L’une des retombées de la récente campagne en Afrique du Sud pour la suppression des droits d’inscription dans les universités #FeesMustFall# a été la campagne de #EndOutsourcing# (abolir l’externalisation), fondée sur l’idée selon laquelle l’externalisation condamne les travailleurs à des «salaires d’esclaves» et s’apparente à une « traite des êtres humains ». La contradiction inhérente aux deux campagnes semble avoir été perdue de vue par la plupart des étudiants. En effet, les universités ne font appel à des prestataires de service pour couvrir certains emplois que dans un souci d’économie qui impactera à la baisse les frais de scolarité.

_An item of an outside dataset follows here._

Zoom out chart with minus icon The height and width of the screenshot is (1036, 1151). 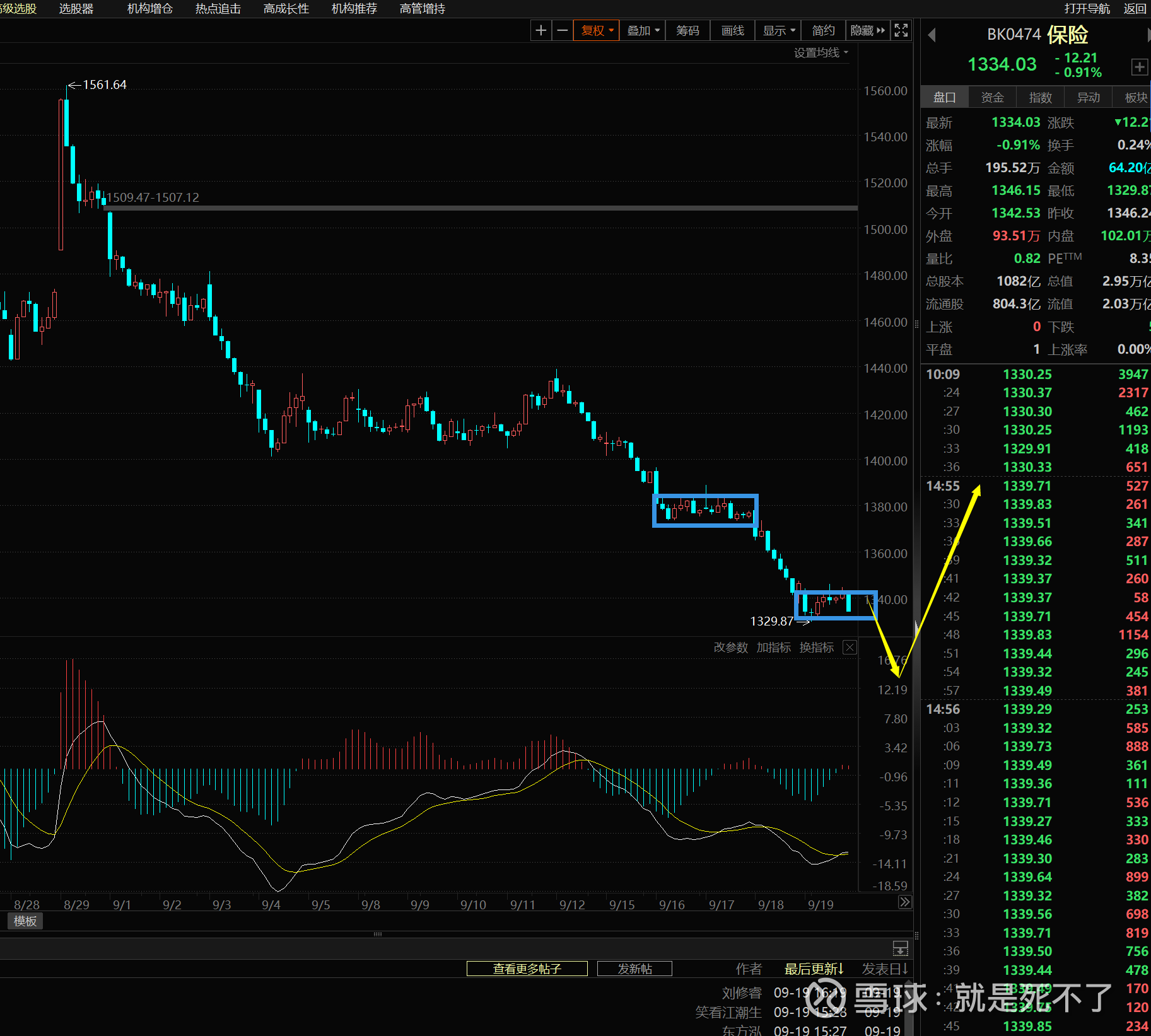click(x=563, y=30)
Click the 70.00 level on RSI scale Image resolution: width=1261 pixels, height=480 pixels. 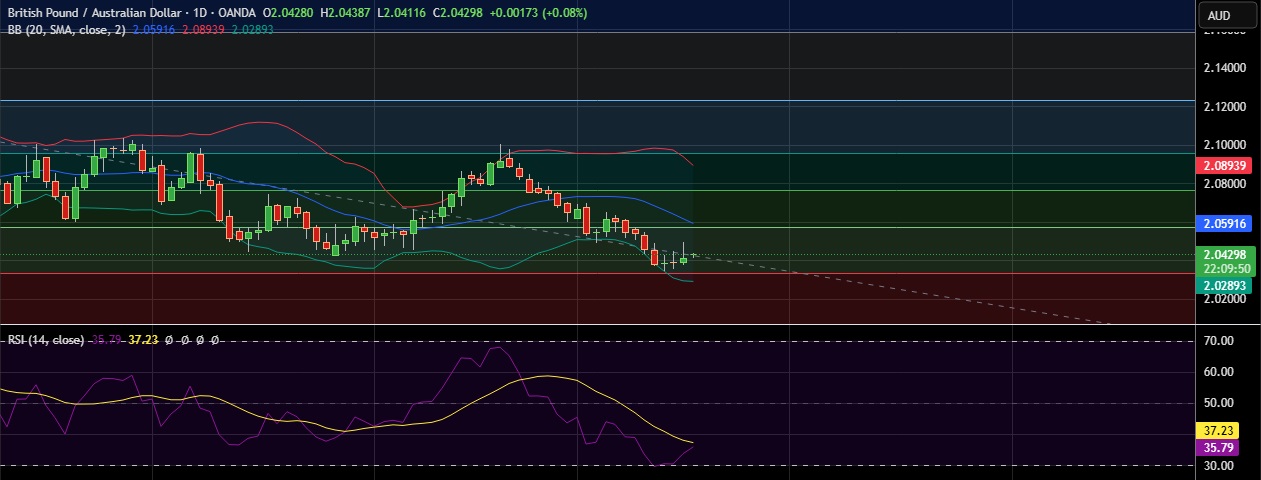(x=1217, y=341)
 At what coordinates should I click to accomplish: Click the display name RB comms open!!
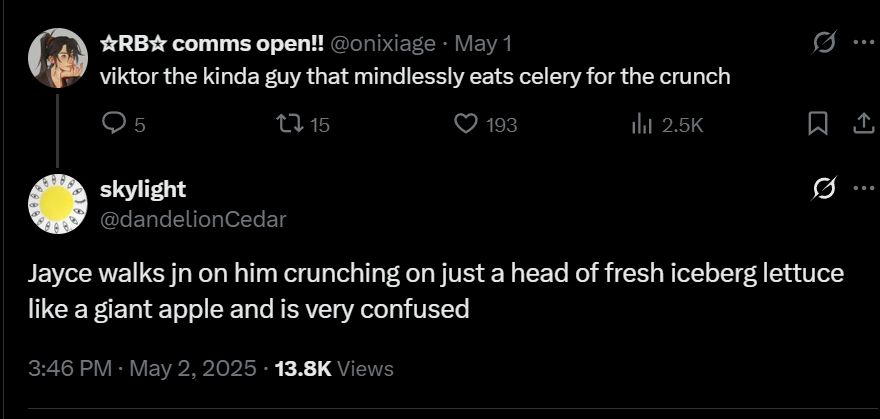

Prenons des exemples de la vie quotidienne. Lorsque vous avez besoin de consommer du pain vous savez pertinemment que vous ne pourrez ni faire pousser votre propre blé, ni le moudre vous-même pour faire du pain. De même, bien que vous essayez de temps en temps de les aider pour faire leurs devoirs, vous n’enseignez pas à vos propres enfants, mais vous externalisez cette mission aux écoles et aux universités. Dans le même ordre d’idées, lorsque votre voiture tombe en panne, la plupart du temps vous ne la réparez pas vous-même ; vous ne pompez pas non plus vous-même votre propre eau, vous ne générez pas votre propre électricité et vous n’avez certainement pas non plus construit votre propre maison.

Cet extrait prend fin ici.